— WHAT IS NEEDED —
Please copy out the stretch of material from the line containing "Locate an element on the screen." through the line containing "tab-quota: 配额 is", both end lines included, without changing a character.

— LISTED ENTRIES —
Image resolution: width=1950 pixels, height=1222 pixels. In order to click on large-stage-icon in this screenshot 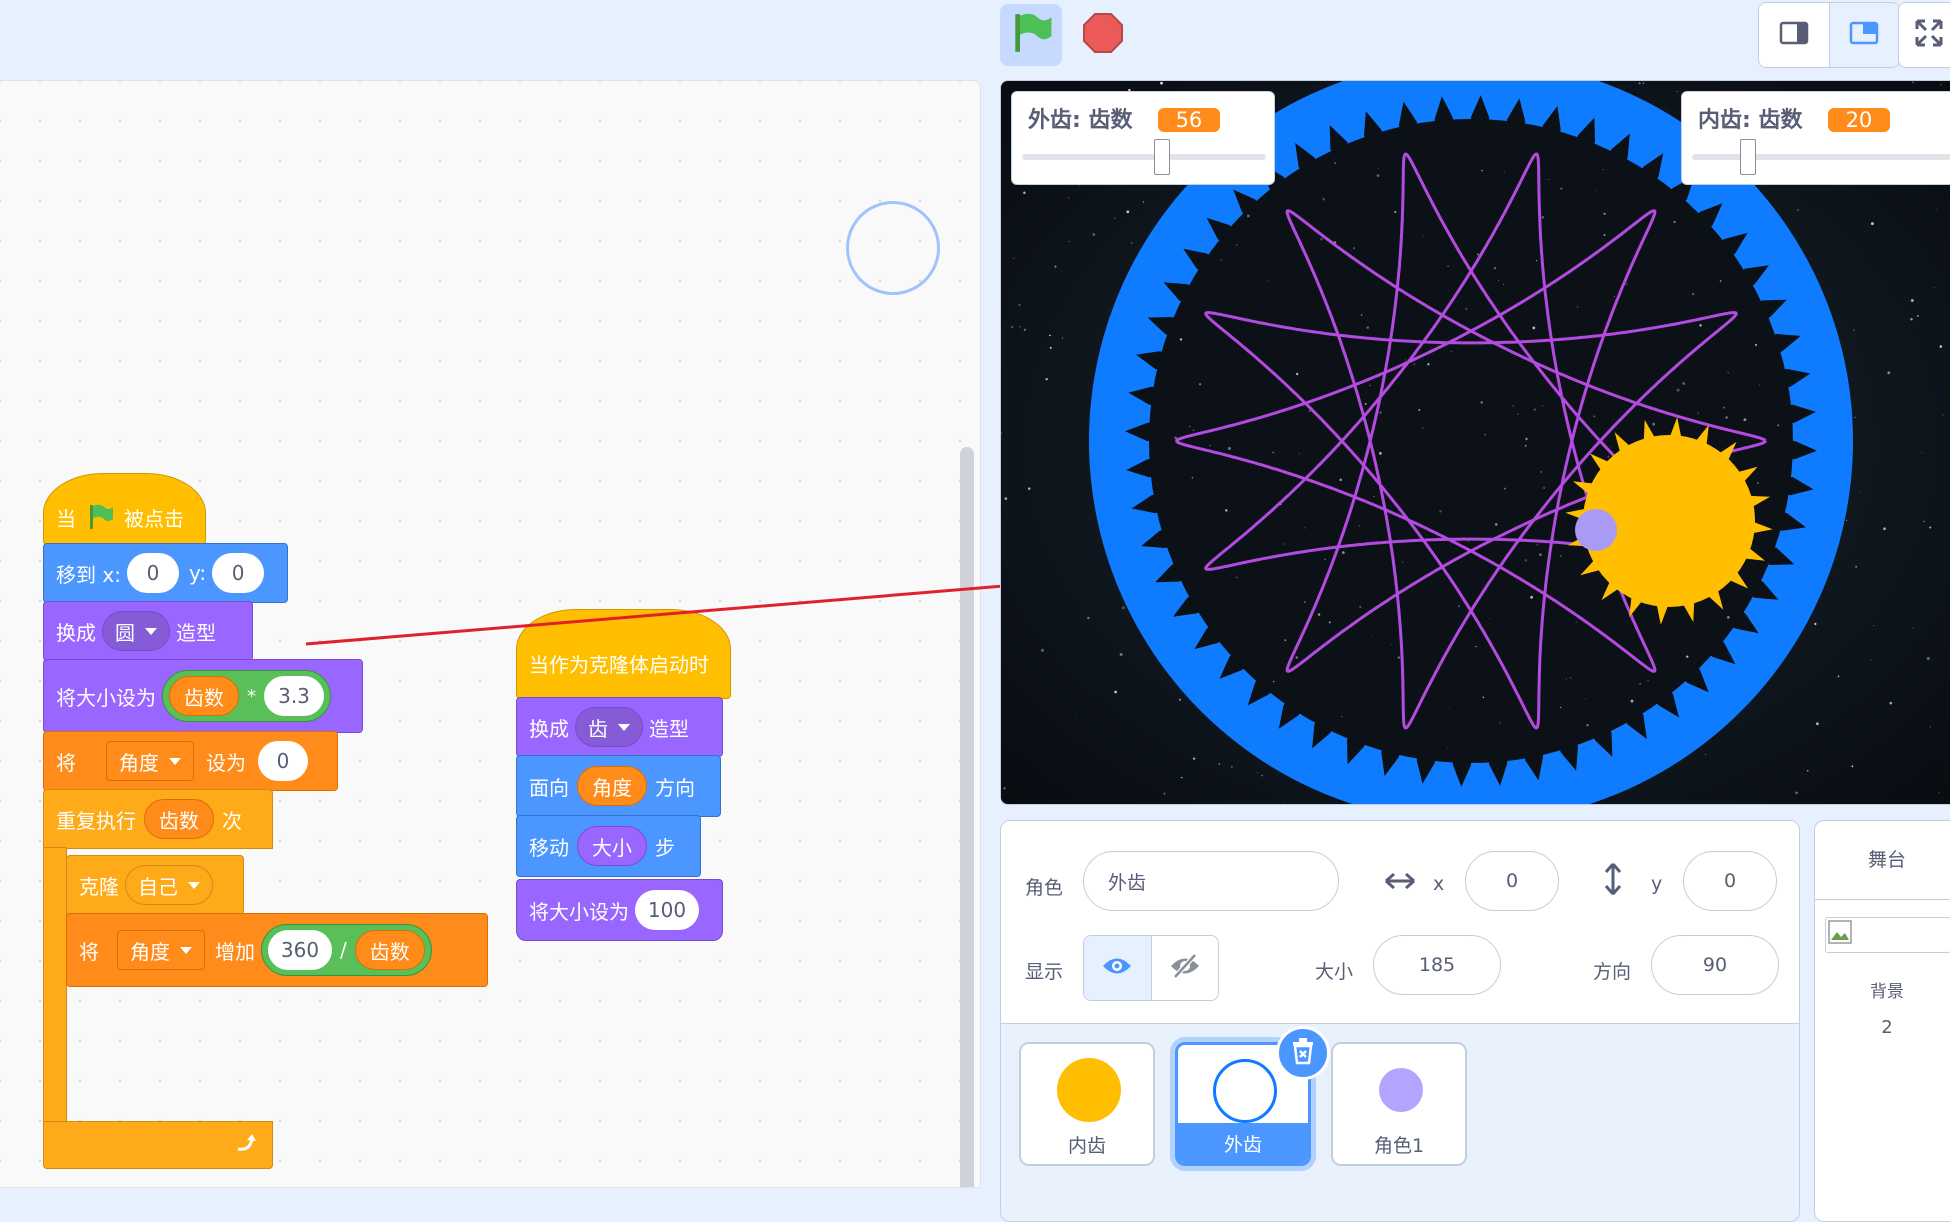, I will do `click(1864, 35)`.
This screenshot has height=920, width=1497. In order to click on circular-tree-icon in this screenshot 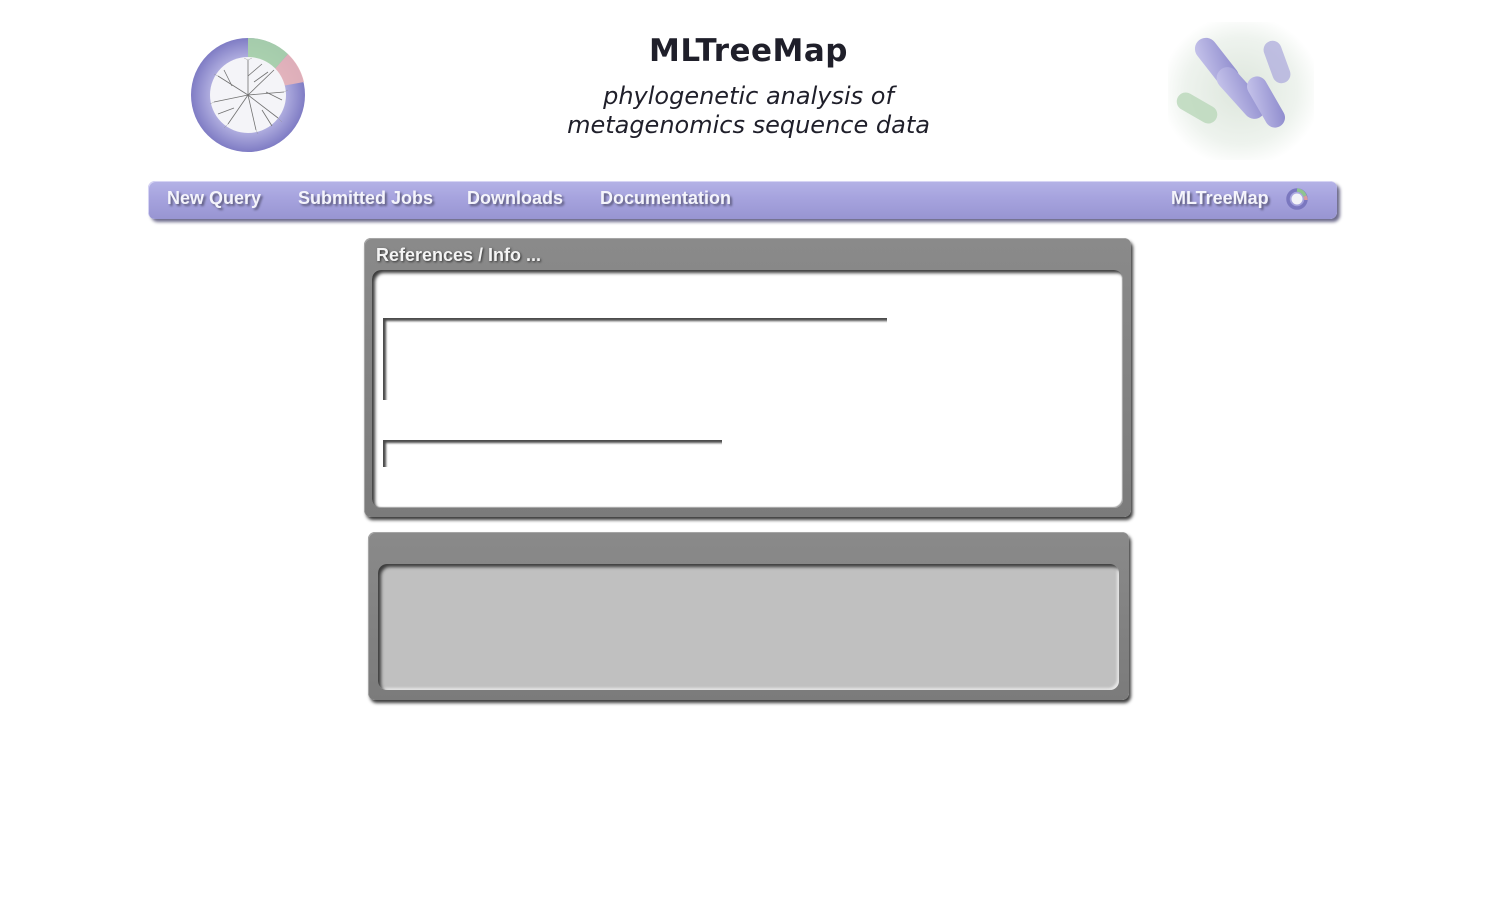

--

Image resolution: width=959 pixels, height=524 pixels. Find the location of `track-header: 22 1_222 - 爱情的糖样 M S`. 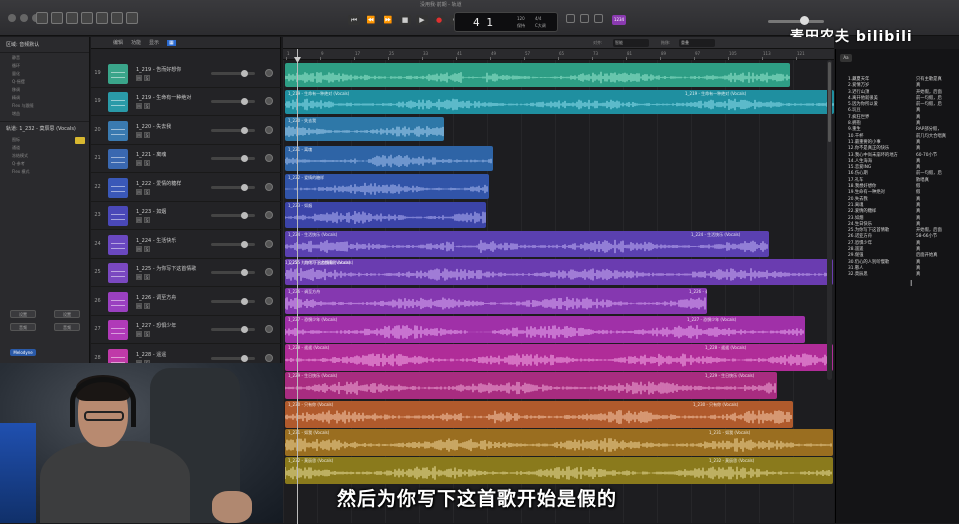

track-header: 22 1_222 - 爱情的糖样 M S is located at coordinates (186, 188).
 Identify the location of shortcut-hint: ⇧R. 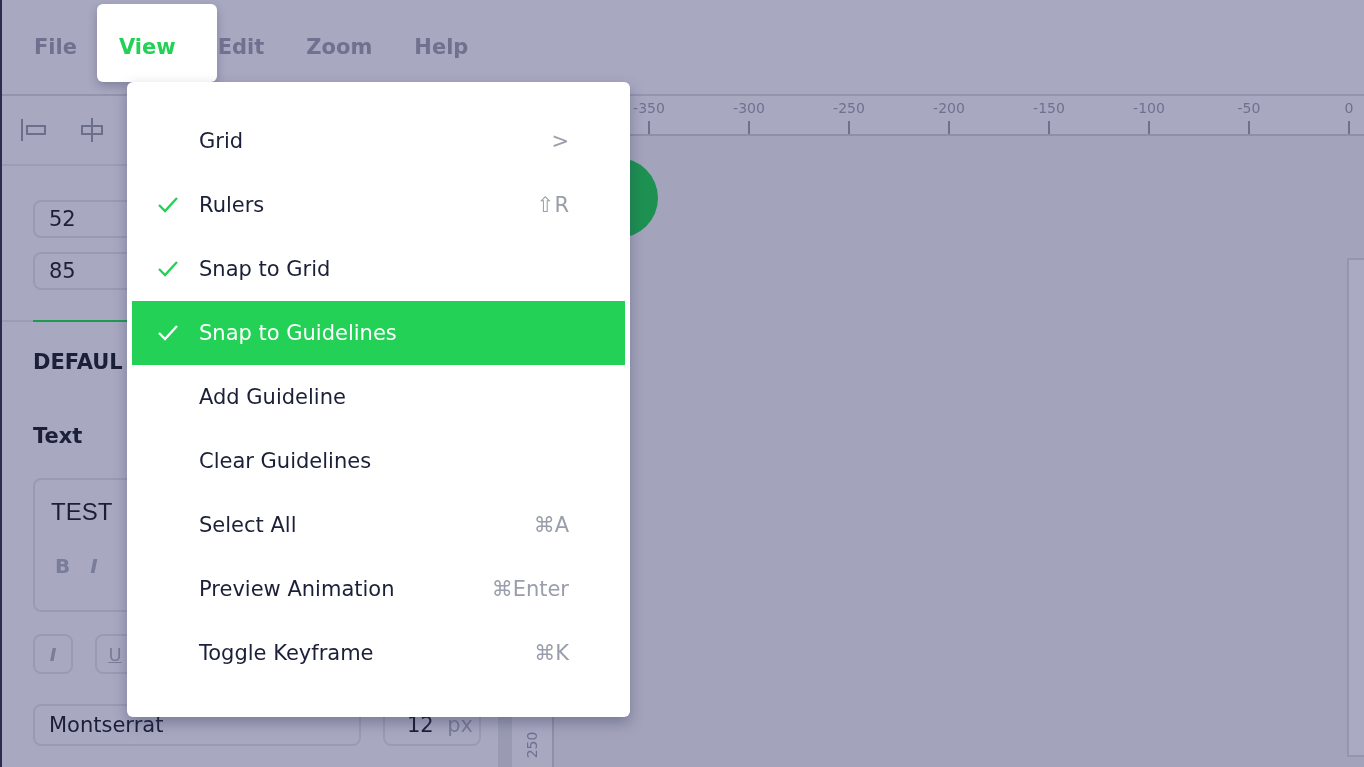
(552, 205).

...

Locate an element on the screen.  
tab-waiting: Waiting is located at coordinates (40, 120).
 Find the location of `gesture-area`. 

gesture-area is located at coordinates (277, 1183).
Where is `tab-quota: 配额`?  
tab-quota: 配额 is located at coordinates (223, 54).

— SOLUTION TO THIS PROBLEM —
Locate an element on the screen.  
tab-waiting: Waiting is located at coordinates (40, 120).
 Find the location of `gesture-area`. 

gesture-area is located at coordinates (277, 1183).
Where is `tab-quota: 配额`?  
tab-quota: 配额 is located at coordinates (223, 54).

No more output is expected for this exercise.